LUCA V. BAGIELLA est né le 19 mai 1983 à Lausanne (Suisse). Après un parcours scolaire singulier, il entre aux Beaux-Arts de Genève. En 2008, il part en échange universitaire à la School of Visual Arts de New York. C’est là que son approche artistique – qui jusqu’ici s’exprimait à travers une peinture figurative de mouvance expressionniste – prend un nouveau tournant. Un tournant textuel et performatif qui débute par l’écriture de la première des trois lettres à M. Obama, alors en voie d’être élu président des Etats-Unis. Cette lettre s’inscrit dans un contexte américain d’espoir vis-à-vis du changement. On se souvient des slogans d’alors : « Hope » (espoir), « Change, yes we can ! » (Change, oui nous le pouvons)… Avec cette lettre, Luca V. B. cherche à exprimer son interprétation de ce qu’est le changement et à écrire un texte-manifeste sur ce qu’il pense être la visée de l’art. Ce texte-manifeste vise un art citoyen et politiquement engagé. Pour lui, l’art ne peut plus faire abstraction de son contexte social, politique, écologique, etc. L’artiste doit, dans cette optique, prendre conscience de sa position de citoyen et tenter de faire de l’art un message politique de conscientisation.

La rose et le couteau, huile 2014

C’est également à cette période qu’il développe son concept de narcissisme-critique. Un concept qui fait référence à une prise de conscience critique vis-à-vis de « ce que je suis pour moi-même et pour les autres ». Alors que nous pensons communément que le « Je » est une propriété nous appartenant en particulier, il essaie de nous montrer qu’au contraire le « Je » – que nous utilisons constamment pour nous référer à nous-mêmes, à nos idées, à nos créations – se construit sur la base d’un modèle de références qui est situé à l’intérieur d’un contexte et d’une histoire spécifique. Un contexte et une histoire que l’on ne peut négliger si on cherche véritablement à savoir qui nous sommes…

En 2013, il finit un Master en « Philosophie et critiques contemporaines de la culture » à l’Université de Paris VIII et publie, en 2016, un livre le Narcissisme-critique, chez l’Editeur Hélice Hélas.

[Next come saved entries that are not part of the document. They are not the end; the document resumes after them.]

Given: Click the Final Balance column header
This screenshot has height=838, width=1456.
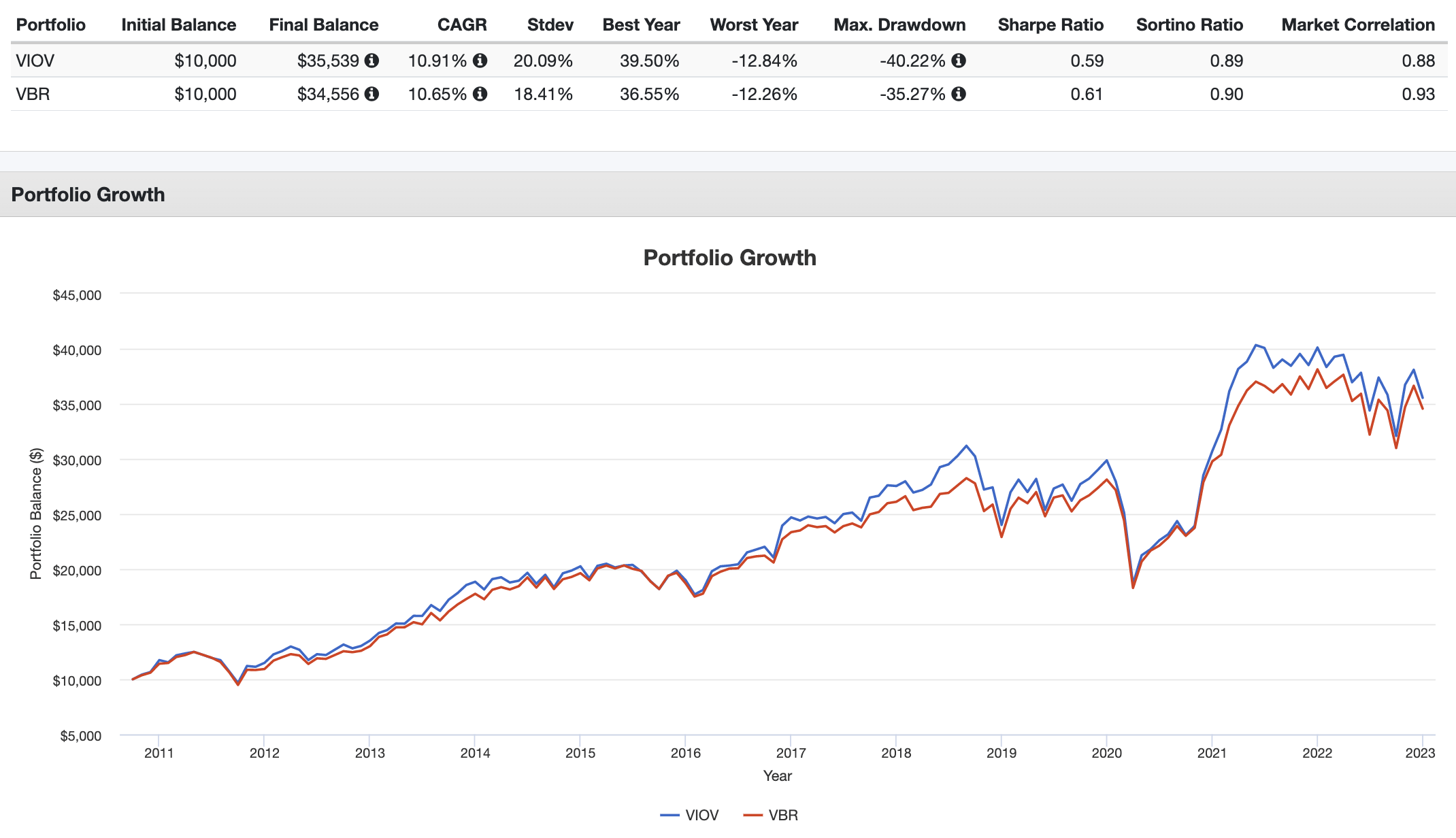Looking at the screenshot, I should click(324, 25).
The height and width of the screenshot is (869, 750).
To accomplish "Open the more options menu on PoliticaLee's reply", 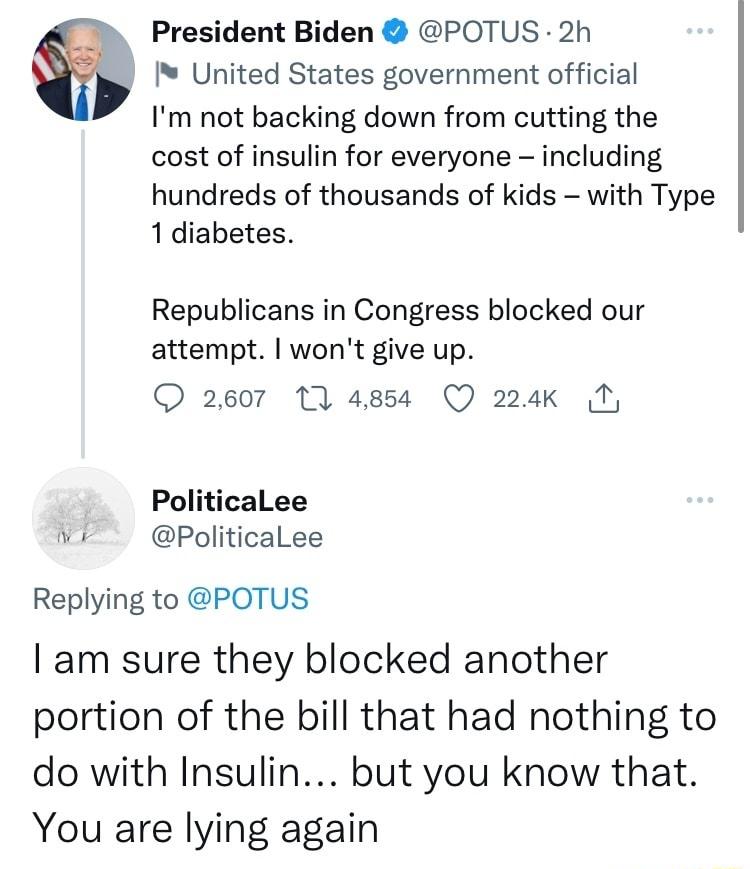I will pos(699,500).
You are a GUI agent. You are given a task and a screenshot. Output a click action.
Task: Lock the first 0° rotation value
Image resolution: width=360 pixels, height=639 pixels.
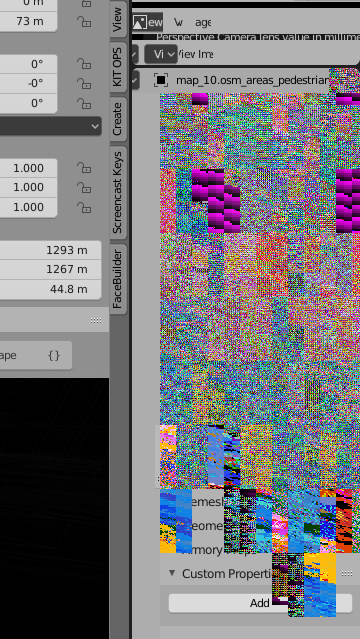point(84,64)
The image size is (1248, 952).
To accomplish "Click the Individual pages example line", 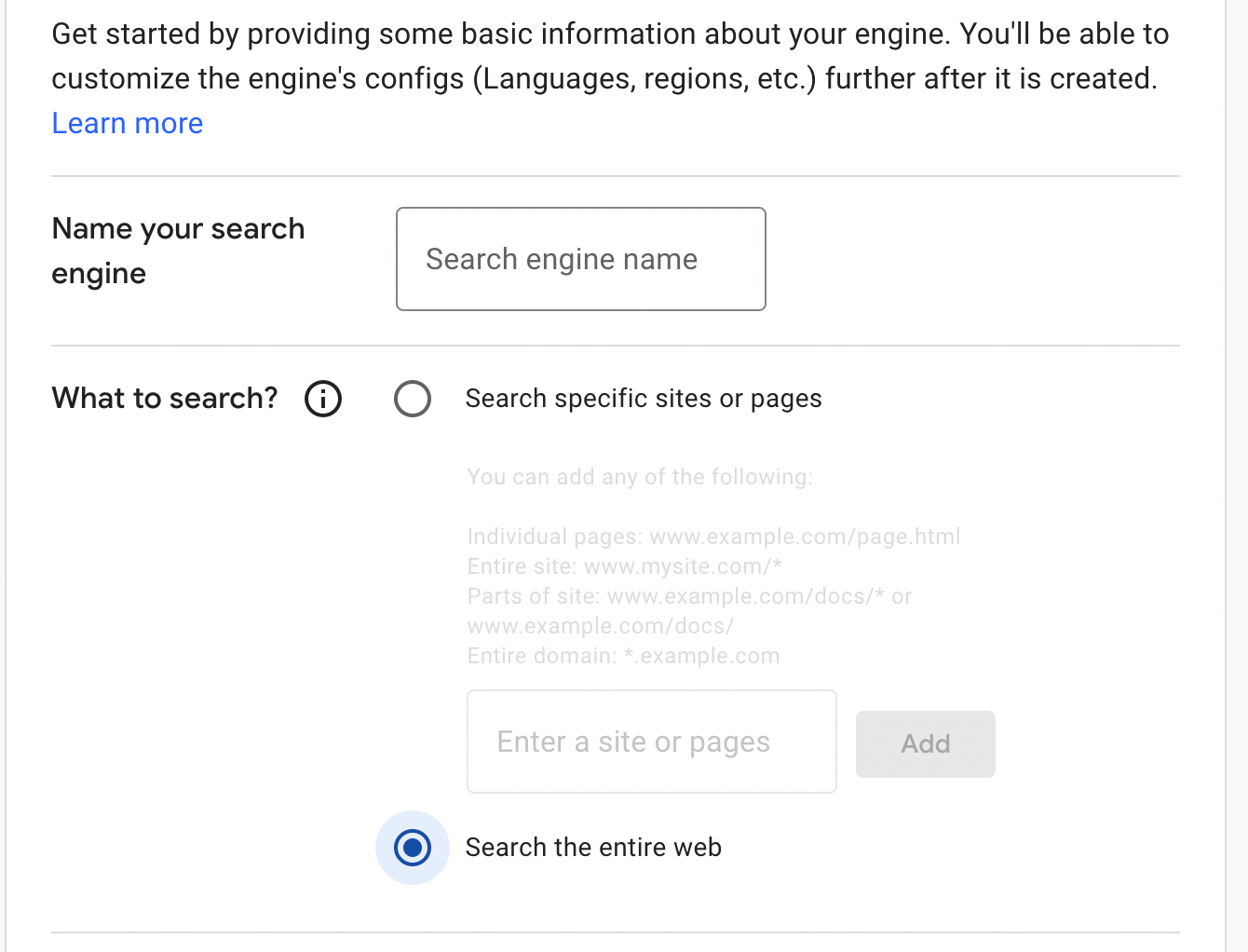I will (713, 537).
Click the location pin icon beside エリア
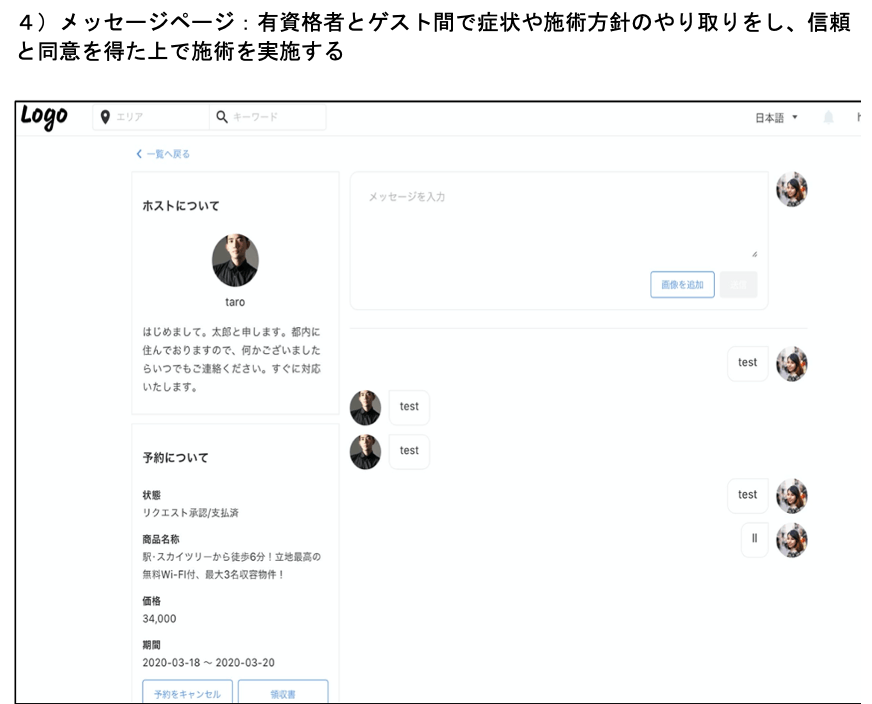The height and width of the screenshot is (704, 872). click(x=105, y=118)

Actuellement doctorant à l’Université de Lausanne en sciences sociales et travailleur social, il écrit, en conclusion à son ouvrage :

Tandis que le self made man incarnait l’idéal du XXe siècle, nous voulons espérer que la figure du citoyen engagé incarnera la nouvelle conscience du XXIe siècle. Cette conscience, nous la nommons d’ores et déjà :

                                                                                    Le « civilisme ».